Saved data entries
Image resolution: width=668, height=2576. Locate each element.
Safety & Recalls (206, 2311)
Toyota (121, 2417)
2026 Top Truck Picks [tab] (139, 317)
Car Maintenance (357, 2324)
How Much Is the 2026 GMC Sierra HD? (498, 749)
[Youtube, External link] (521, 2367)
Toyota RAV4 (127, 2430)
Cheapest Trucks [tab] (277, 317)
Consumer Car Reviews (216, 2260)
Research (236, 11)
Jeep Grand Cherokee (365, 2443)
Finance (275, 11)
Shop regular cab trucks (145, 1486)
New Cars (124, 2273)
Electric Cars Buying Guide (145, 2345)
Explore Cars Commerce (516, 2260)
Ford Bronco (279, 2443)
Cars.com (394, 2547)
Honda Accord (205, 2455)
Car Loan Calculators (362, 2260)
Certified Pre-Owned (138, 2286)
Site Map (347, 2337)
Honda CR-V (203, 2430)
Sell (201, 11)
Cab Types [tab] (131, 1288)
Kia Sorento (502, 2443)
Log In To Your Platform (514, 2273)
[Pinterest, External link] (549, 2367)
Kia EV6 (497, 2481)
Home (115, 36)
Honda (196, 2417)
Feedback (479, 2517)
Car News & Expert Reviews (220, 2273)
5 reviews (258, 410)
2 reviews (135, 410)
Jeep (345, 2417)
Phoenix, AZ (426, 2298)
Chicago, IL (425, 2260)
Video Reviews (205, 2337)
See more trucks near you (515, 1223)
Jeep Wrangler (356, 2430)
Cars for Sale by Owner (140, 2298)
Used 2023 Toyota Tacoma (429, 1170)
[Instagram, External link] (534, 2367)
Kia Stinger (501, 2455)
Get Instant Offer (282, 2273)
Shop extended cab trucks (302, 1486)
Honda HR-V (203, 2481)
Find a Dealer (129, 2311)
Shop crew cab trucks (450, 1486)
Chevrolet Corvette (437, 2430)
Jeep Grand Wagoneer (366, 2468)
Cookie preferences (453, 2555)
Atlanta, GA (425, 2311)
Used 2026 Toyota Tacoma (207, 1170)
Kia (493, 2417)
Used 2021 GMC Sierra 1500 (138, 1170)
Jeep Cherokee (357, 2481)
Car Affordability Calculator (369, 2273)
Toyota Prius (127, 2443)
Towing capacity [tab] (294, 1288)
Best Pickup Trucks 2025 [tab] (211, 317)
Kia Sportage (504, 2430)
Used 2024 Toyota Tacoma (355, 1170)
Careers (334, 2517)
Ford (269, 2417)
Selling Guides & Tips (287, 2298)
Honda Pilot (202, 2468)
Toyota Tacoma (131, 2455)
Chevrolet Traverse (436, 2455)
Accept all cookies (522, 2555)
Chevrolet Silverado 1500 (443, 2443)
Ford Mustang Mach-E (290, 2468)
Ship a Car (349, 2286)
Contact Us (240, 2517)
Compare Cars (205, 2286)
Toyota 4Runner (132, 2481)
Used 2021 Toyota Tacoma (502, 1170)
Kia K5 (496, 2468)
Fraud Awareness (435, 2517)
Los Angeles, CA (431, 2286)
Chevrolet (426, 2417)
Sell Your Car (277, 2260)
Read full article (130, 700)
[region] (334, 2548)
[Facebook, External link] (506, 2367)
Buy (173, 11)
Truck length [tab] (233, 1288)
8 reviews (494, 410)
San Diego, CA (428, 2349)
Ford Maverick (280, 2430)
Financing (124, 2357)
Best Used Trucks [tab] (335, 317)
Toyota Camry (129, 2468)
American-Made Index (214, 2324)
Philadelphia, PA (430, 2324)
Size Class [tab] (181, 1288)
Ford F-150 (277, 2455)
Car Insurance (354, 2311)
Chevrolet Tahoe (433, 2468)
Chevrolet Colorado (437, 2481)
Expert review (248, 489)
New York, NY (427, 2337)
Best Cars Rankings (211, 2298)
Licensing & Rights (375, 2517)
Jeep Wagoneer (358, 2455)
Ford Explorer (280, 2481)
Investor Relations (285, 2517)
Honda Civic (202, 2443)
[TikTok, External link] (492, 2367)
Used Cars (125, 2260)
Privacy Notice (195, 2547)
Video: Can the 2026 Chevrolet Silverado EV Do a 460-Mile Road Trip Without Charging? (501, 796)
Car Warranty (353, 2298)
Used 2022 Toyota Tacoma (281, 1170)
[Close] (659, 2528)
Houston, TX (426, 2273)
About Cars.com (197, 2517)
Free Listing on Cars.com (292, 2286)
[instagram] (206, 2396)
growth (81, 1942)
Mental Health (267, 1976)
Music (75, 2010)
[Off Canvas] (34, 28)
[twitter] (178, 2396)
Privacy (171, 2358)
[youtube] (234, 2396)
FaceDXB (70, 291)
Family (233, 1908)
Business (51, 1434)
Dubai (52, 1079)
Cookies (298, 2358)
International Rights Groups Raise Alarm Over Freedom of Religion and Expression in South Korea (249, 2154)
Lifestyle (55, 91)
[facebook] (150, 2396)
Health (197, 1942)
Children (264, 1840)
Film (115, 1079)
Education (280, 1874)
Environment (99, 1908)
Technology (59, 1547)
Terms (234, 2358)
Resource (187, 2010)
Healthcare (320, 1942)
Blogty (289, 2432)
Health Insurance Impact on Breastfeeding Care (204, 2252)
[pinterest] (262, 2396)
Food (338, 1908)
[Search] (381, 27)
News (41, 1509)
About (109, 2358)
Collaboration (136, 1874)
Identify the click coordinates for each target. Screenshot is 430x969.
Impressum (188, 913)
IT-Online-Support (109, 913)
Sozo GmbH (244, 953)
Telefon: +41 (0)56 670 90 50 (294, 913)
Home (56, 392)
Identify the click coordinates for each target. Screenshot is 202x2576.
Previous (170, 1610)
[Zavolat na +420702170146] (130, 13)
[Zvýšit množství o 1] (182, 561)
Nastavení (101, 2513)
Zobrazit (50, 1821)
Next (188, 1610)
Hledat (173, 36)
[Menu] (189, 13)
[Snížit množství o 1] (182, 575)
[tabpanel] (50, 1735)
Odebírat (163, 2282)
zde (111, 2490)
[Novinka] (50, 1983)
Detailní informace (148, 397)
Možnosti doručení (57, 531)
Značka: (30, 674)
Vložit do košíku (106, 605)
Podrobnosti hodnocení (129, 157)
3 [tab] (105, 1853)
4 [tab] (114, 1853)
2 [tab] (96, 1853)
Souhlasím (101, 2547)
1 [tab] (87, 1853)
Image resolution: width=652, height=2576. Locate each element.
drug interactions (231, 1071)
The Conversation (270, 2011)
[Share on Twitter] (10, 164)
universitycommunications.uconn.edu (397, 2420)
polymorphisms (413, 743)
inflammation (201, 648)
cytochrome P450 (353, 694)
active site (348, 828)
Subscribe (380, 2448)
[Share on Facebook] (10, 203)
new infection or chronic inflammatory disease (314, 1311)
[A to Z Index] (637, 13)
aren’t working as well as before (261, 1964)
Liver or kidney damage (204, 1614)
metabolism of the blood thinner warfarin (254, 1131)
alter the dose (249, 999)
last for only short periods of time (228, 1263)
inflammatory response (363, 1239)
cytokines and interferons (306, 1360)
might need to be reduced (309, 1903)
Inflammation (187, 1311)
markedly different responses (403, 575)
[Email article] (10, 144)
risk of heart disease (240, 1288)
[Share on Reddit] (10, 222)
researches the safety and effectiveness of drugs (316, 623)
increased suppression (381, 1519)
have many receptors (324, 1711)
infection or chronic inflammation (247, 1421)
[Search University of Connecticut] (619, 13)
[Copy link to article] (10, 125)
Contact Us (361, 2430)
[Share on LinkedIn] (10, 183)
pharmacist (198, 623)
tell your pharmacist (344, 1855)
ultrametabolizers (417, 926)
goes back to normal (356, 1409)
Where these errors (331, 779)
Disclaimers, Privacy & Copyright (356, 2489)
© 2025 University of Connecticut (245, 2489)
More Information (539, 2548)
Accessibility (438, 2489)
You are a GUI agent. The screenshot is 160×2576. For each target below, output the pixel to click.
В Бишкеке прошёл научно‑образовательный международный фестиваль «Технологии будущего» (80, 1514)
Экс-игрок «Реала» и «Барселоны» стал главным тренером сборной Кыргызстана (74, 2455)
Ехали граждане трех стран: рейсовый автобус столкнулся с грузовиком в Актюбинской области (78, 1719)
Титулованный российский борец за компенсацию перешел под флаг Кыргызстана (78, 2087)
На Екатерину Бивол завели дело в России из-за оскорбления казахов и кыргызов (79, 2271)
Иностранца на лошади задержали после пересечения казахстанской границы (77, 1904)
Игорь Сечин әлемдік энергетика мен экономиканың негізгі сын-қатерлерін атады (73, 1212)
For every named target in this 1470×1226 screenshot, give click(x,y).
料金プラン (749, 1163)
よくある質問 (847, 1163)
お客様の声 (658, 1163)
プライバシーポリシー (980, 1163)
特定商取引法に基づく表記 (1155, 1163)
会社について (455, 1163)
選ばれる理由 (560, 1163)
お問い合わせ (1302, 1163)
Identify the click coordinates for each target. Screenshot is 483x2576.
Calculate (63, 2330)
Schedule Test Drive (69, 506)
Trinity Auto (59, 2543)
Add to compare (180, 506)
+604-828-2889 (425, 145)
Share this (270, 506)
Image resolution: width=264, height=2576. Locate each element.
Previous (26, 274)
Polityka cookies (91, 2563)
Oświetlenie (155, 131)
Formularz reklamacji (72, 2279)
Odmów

**TASK DIRECTIONS:** Could you restate word for word the lines above from the one containing "Home (56, 392)" through the one containing "Hledat (173, 36)", both included, and nothing else?

**PROBLEM SOLUTION:**
Home (56, 392)
Identify the click coordinates for each target. Screenshot is 202x2576.
Previous (170, 1610)
[Zavolat na +420702170146] (130, 13)
[Zvýšit množství o 1] (182, 561)
Nastavení (101, 2513)
Zobrazit (50, 1821)
Next (188, 1610)
Hledat (173, 36)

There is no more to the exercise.